Primero empecé con el alambre y después derivé al cuero. Ahora hago desde una chala a una chequera; morrales, monederos, alforjas o cinturones, todo lo que se pueda hacer con este material.

¿Qué significa este trabajo para usted?

Para mí significa libertad, yo puedo autosustentarme con este trabajo, administrarme y gracias a lo que hago obtuve tres títulos universitarios: mis hijos. Lamentablemente, una de ellas falleció en un accidente camino a Nacimiento en febrero de 2007, era ingeniera y el responsable se dio a la fuga y nunca se pudo encontrar. Es el dolor más grande de mi vida y lo cargo hasta hoy.

¿Cuál es la receta para dedicarse tantos años a un trabajo y no aburrirse?

La receta es siempre tener ideas. Yo he estado en Apialán y Cholguán y siempre he querido hacer una escuela de artes y oficios, lo que hasta ahora no he logrado, pero me encantaría que las autoridades rescataran las artes y oficios para gente que tiene antecedentes y las que no. Hay personas con muchas habilidades que, si no se les saca provecho, se frustran y se genera un desperdicio social.

 

¿Pueden dedicarse los jóvenesen estos tiempos a este trabajo?

Claro, pero deben ponerse en contacto con las personas que saben del tema, que les expliquen cómo hacer esta labor. Yo por eso quiero tener la escuela, para poder enseñarles a todos. Sería agradable que las autoridades habilitaran espacios para poder exponer. No es que no se valore, es que no hay puntos adecuados y también desconocimiento de cómo comercializar los productos. En estos talleres se podría trabajar el tema, incluso podríamos exportar o hacer más desarrollo en el ámbito comercial. Yo sobrevivo con esto y me puse como meta que mis hijos tengan estudios superiores, y lo logré.

He sido un padre presente en todo momento, en los almuerzos la once y les di la educación, ya que el 50% viene de la casa. La familia es lo más importante, es el pilar fundamental. Para mí, los niños son muy importantes, porque ahí está el futuro. No importa tanto ganar plata como formar el futuro de Chile.

Y a sus hijos ¿no les interesó dedicarse a esto?

Sí, siempre me ayudan, pero ellos están en una situación mejor, son profesionales. Tengo mis nietos también, podría ser un gran profesor, pero también deben estudiar, yo les puedo dar el amor para que salgan adelante y esa es mi motivación principal.
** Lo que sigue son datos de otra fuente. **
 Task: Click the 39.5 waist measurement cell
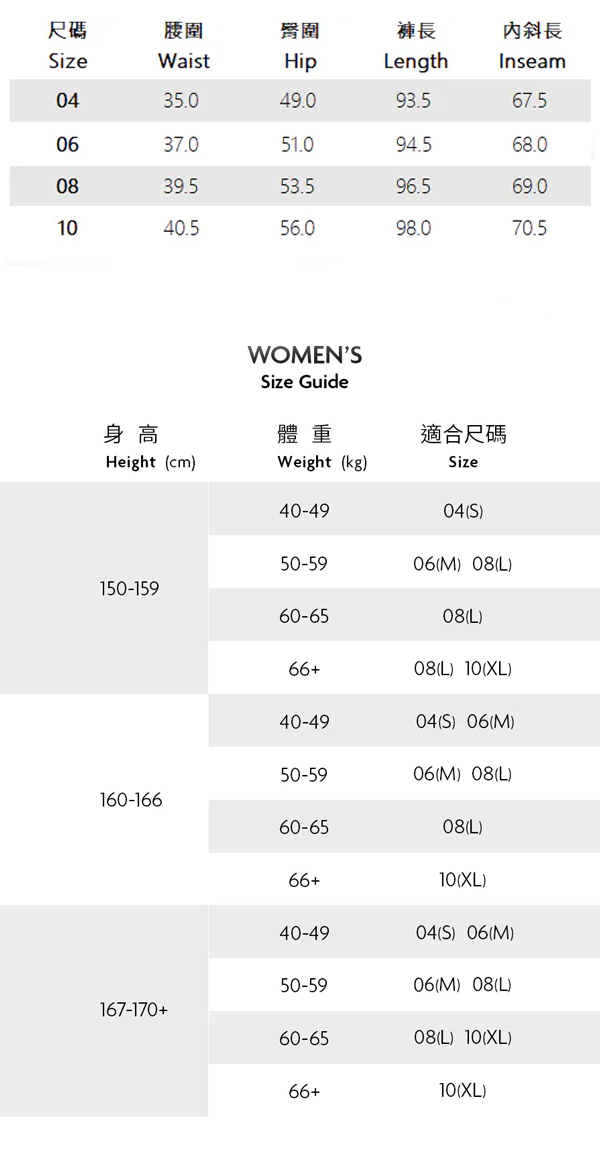point(181,187)
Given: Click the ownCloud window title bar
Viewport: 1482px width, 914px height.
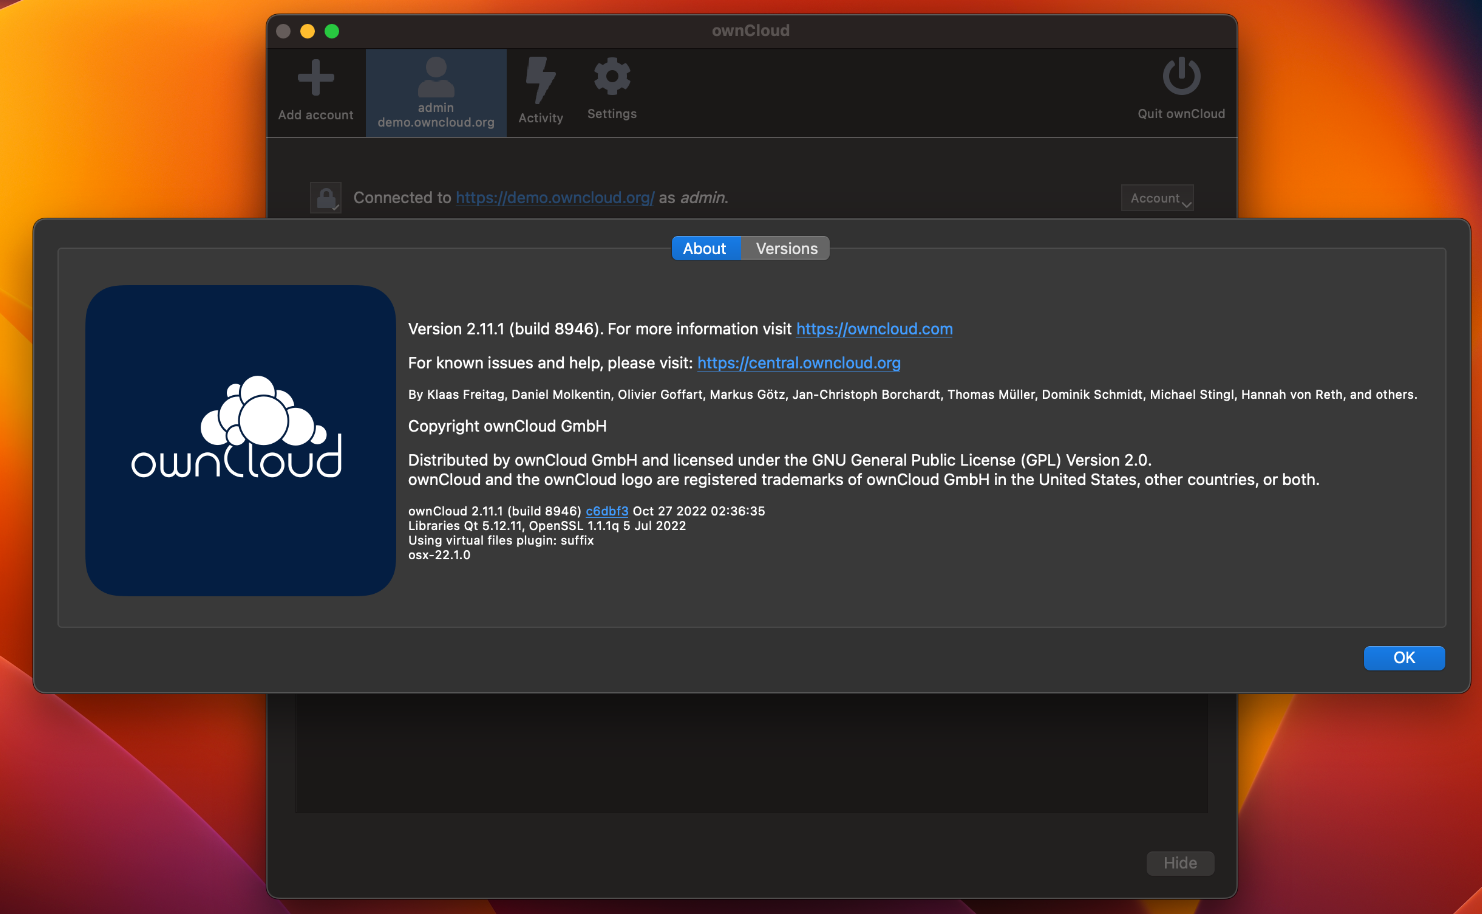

¿Cuándo llegó a Los Ángeles?

Yo nací en Providencia el 54. Siempre andaba por el sur, pero me vine el 82, llegué hasta Los Ángeles, postulé un proyecto, me salió y me quedé. Esta ciudad me gusta por su nombre, porque soy medio espiritual. Me siento rodeado de protección.
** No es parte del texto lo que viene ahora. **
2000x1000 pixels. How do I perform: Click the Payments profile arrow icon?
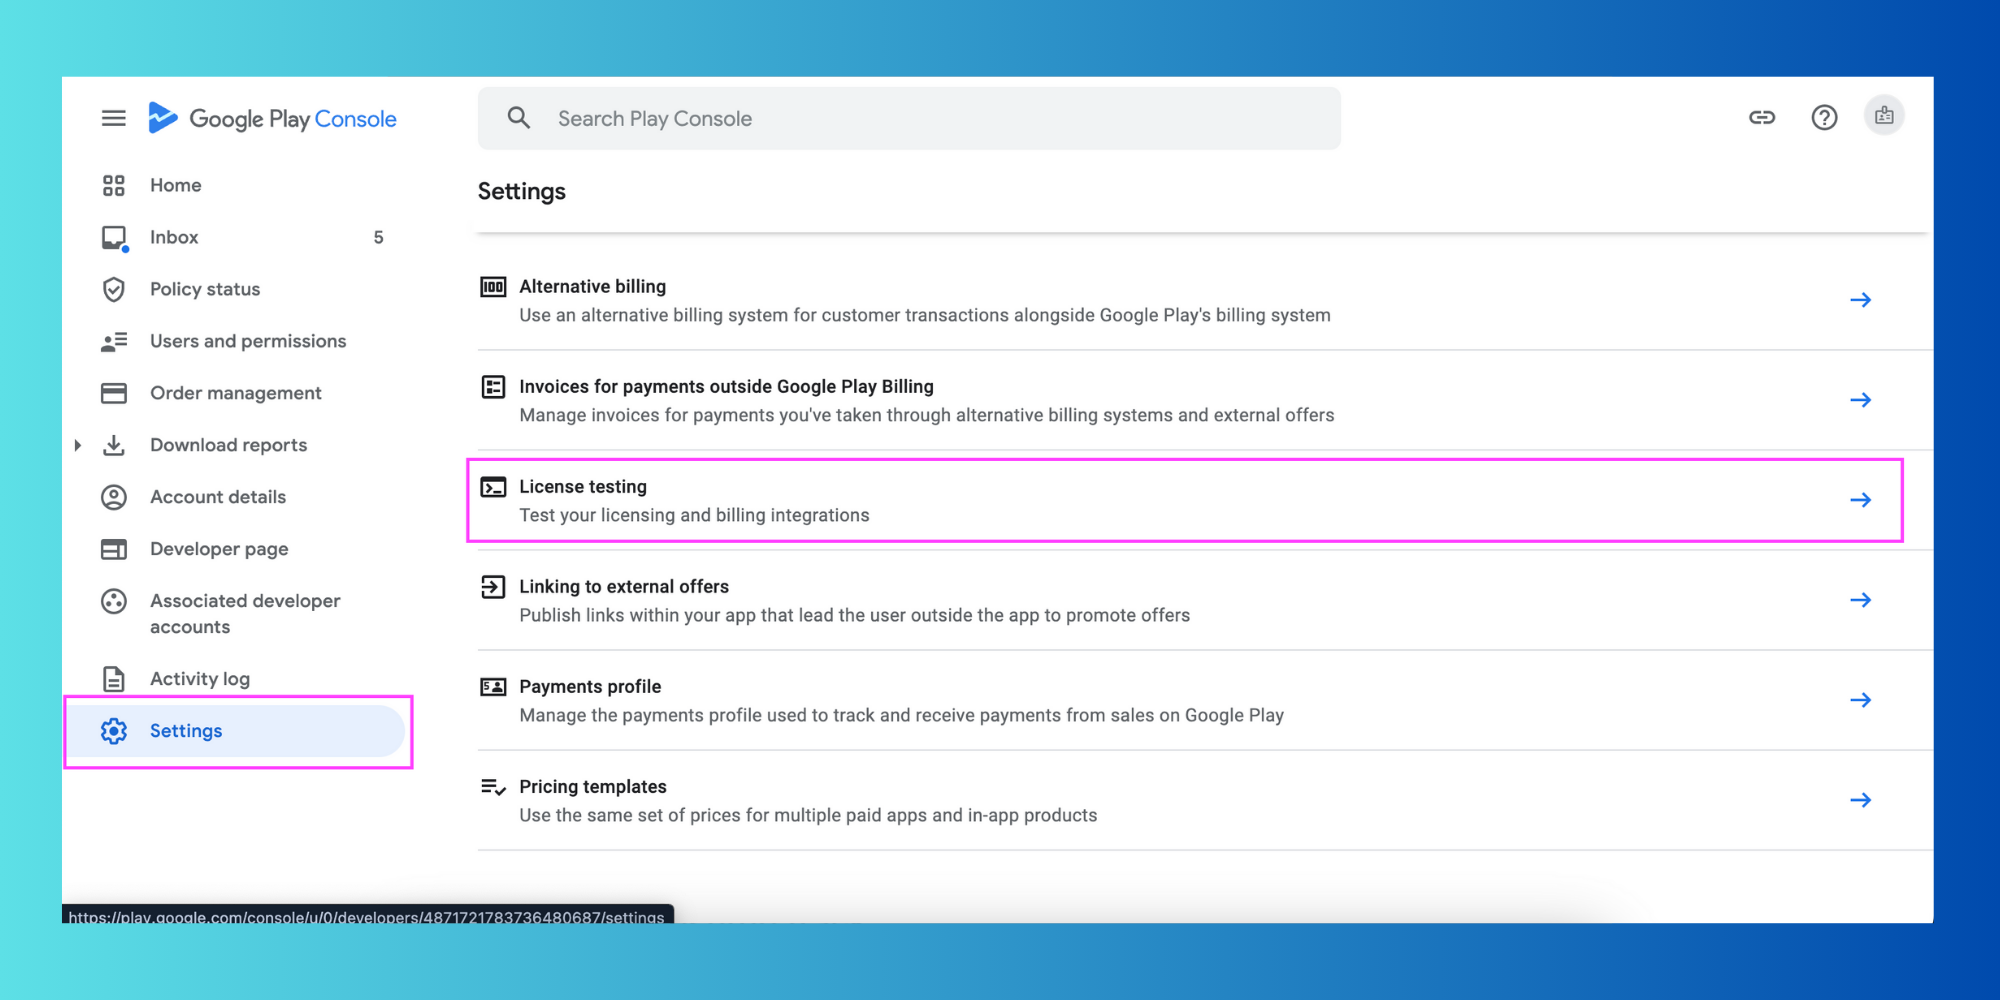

Además, cuando pasé por Los Ángeles, lo vi con tantos bancos y pensé aquí hay dinero y opté por venirme aquí por razones estratégicas.

¿Cómo ve la ciudad en unos años más?

Yo pienso que hay que agregarle la cultura y turismo que prácticamente no existe. En mi quiosco dice “prefiera lo nuestro”. Falta ser localista y querer lo nuestro, eso es fundamental para poder surgir. No hay que fijarse en la casa de al lado, sino en la de uno y para ello hay que ser más solidarios.
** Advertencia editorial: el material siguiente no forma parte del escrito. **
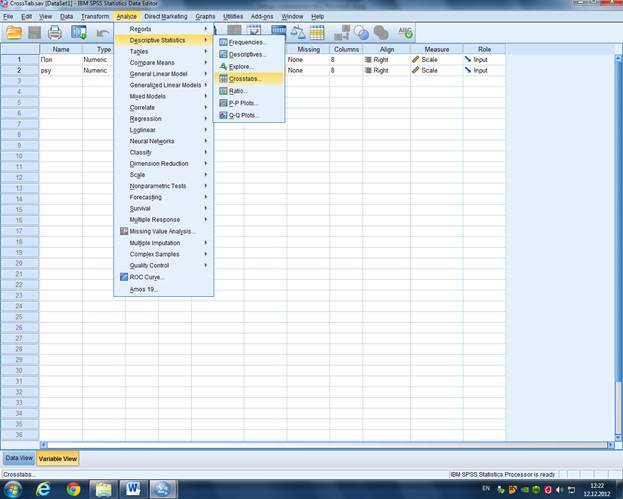Click the Name column header
The width and height of the screenshot is (623, 499).
pos(61,49)
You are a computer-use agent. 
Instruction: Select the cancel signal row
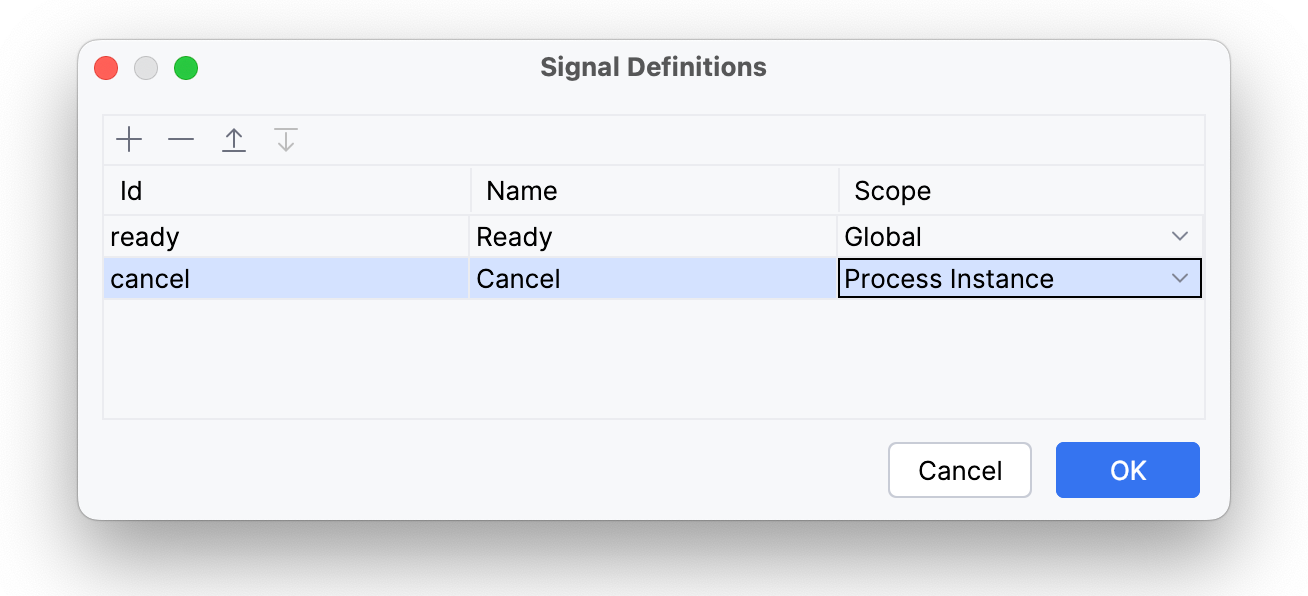pos(300,278)
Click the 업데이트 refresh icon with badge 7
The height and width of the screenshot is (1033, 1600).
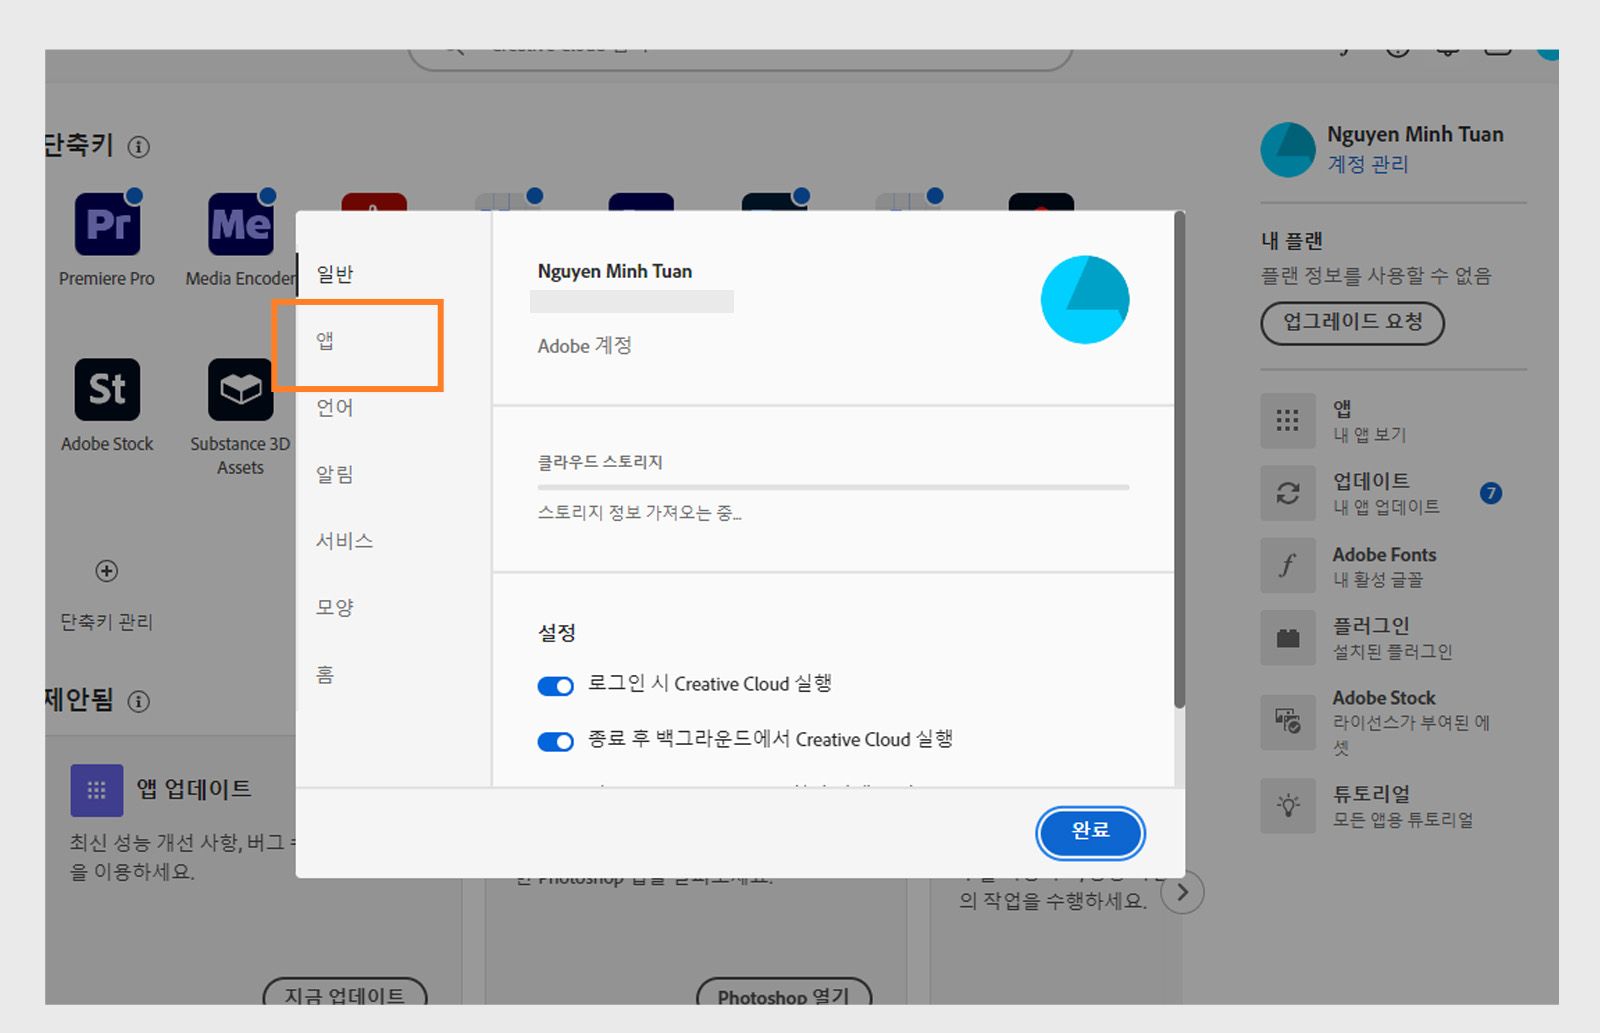tap(1287, 493)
¿Hay alguien de la zona que le genere admiración?

Admiro al pueblo angelino que es luchador, es dedicado y congenteque quiere soñar. Los sueños son como la poesía y la realidad supera la poesía y la ficción. La realidad a veces es un poco egoísta y frustra a los que tienen sueños, porque tienen que luchar contra los antagonismos. Hay que materializar las cosas para que se realicen, ya que aquí hay muchas posibilidades.

En un futuro debería darse el espacio para que el arte tenga más lugares y se desarrolle. Yo no tengo herederos de mi trabajo, pero quisiera formar más personas, en cualquier ámbito, la educación profesional o de oficio es la única forma de salir adelante.

Mi capital inicial fueron cinco mil pesos, un taladro y mis tres hijos.